On the other hand, Athena charges between $5 — $6.75 for every terabyte of data that gets scanned (Depending on the region). We don’t incur any additional storage costs with Athena. How much one might incur depends on the database’s size and how many data-related operations one performs. Often, if we’re dealing with a large amount of data, the querying costs become relatively insignificant compared to the ‘node + storage’ cost in Redshift and S3 storage costs in Athena.

Concluding Thoughts

Athena helped us address the ‘Nested Data Error’ that we encountered, but is it the only solution? Another way to address this problem is within Redshift itself. We do some pre-processing of data from two or more tables and utilise a static reference table to pull the nested data out to the top layer. This approach will allow us to bypass the nested data limitation within Redshift. However, it would have a resource overhead in maintaining a pre-processed table that we might not use that often. Athena provides a prompt solution that requires little setup and can query data to obtain the business insights we want. However, if this error becomes frequent in other areas of our database in the future, it’ll be worthwhile to implement a more robust Redshift based solution to handle it.
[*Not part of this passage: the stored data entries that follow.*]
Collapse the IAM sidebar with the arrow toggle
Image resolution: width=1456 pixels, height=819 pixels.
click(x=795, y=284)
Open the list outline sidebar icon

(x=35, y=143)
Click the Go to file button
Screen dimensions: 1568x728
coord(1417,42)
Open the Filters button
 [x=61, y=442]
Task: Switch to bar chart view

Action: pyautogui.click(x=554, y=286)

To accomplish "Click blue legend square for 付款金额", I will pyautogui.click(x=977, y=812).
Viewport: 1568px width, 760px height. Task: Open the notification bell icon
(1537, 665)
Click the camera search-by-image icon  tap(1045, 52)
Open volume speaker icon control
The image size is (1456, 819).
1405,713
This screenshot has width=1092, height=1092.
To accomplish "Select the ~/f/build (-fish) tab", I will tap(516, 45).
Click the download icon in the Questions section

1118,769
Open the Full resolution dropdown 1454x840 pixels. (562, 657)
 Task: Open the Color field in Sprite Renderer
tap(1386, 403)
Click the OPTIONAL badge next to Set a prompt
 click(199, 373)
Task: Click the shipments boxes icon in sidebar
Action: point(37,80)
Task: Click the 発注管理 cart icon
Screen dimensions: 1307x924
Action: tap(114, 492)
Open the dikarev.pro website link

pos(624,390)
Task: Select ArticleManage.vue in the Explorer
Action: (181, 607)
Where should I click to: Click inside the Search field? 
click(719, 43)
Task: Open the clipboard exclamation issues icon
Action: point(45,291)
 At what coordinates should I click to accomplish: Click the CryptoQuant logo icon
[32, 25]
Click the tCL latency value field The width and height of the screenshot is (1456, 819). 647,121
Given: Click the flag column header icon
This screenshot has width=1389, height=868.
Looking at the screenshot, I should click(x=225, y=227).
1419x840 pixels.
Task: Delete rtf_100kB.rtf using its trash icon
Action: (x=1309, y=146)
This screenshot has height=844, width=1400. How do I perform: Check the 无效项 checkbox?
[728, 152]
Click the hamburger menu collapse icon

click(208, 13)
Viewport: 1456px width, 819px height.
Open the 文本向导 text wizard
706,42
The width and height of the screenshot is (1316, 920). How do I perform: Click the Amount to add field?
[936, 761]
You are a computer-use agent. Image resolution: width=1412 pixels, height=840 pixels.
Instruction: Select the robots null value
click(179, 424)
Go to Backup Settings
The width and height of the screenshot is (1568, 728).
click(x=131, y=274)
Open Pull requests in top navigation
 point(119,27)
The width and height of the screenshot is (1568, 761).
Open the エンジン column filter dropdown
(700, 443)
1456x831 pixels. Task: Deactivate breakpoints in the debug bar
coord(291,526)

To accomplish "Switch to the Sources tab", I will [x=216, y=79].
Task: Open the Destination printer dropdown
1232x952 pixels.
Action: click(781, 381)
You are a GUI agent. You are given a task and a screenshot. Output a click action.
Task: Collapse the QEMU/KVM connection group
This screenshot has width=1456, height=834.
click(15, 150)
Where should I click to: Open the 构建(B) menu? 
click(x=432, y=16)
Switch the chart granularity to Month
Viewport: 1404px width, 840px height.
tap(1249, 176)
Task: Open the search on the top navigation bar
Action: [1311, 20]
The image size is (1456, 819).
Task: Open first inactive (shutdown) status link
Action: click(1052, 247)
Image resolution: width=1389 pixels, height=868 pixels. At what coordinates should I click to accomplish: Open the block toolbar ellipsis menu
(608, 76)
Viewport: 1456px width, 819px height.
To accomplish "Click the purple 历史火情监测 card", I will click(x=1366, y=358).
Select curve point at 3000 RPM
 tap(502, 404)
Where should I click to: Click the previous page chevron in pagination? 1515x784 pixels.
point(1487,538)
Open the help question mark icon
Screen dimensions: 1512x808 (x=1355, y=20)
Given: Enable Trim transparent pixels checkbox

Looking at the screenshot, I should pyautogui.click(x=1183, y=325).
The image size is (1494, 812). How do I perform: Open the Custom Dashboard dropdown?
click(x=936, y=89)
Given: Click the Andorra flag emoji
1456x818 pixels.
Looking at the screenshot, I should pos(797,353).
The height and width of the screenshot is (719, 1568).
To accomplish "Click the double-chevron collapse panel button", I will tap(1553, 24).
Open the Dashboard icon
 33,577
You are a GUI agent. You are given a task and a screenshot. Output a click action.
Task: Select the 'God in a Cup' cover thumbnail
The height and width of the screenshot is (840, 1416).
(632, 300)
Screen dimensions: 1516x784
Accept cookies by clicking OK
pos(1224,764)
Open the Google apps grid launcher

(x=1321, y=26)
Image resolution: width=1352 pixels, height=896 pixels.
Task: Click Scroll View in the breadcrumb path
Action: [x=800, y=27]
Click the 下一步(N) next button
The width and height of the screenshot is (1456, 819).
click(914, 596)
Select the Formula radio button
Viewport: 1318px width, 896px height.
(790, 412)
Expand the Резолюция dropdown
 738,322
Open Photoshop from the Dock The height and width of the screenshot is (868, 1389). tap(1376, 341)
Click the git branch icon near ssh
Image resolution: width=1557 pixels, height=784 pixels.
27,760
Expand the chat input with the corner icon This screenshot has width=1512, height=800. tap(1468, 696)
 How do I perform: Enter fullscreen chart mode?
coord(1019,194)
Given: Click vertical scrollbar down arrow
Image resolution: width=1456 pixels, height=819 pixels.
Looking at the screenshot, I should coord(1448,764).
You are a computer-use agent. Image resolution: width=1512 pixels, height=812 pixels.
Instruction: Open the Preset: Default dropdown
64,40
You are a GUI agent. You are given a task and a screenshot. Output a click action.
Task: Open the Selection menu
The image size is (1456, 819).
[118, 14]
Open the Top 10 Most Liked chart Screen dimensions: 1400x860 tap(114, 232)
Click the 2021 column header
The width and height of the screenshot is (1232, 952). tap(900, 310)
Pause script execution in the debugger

Athena does come forth as a very effective query engine, but it’s severely lacking when it comes to integrating it with other data sources and services within Wattpad. Redshift not only allows us to query from several data sources at once, but it also offers a host of integrations with several Analytics tools, which, when taken into consideration, far outweighs the speed advantage and data type support provided by Athena. Moreover, we can do some pre-processing on our more commonly queried Redshift data-sets to help improve the query performance. It all comes down to what you’re looking for; if data storage and querying are all you need, Athena is an excellent service, but Redshift is the tool to go with if you require more widespread integrations.

Even though we didn’t switch over our database to Athena, it helped bring forth a very active discussion within the team. As we move forward in creating an impeccable ad infrastructure, we must keep in mind our short-term requirements and long-term goals. Though Redshift helps satisfy our immediate requirements (With some occasional assistance from Athena ;)), we’re continuing our quest to look for even better tools that can help catapult us towards our goals!